People say go to college and better yourself and well I’ve done that several times for various reasons and studies, now I have student loan debt up to my neck and due to go back to school this spring! And nobody has given me a welfare check or checkup to lift me out of this mess! Back when I was younger and adults went to college total tuition for what we pay today for a few credit hours!
We have become a country of greed, prejudice assumptions and by far not for the majority of the populations needs!

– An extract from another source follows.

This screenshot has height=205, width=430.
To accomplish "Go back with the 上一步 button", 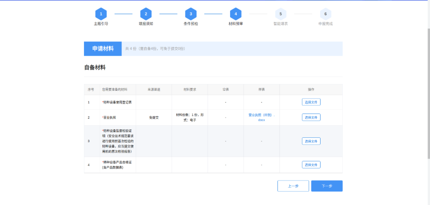I will 293,186.
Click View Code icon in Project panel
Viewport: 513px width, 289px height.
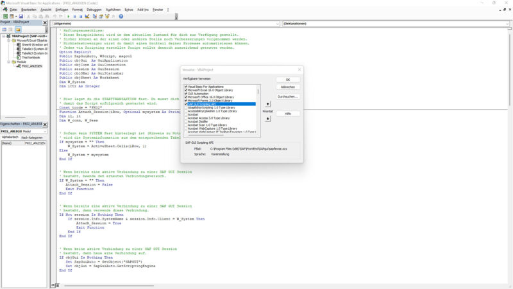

And then we have those who think Social Security a entitlement program–fine give me all the money you have taken from me back and invest it in my own retirement plan. If I had to get disability now, retired because of it now- (as I technically could due to scoliosis alone) I would not draw what I’ve paid in and I’ve worked since I was 14.5 years old, even being older I couldn’t get back what I have paid in. And to those who think that “Trickle down economics” is the answer wake up, wake up, wake up- it ain’t the first of the month party! Presidents Hoover, Reagan and Bush tried it and the results were? Anyone Anyone. I’ll wait! The hole has been dug so deep, it’s simply a mass grave and that is for all of us to get in it if we are not willing to demand our futures and plan otherwise accordingly.
The main and only issue that so many of you have is the name that was attached to the benefit is “Obama Phone”. If they’d put any other name and said Republicans did it, no problem. It’s obviously that because we only heard the rage when his name was attached when we’ve been paying for this for years!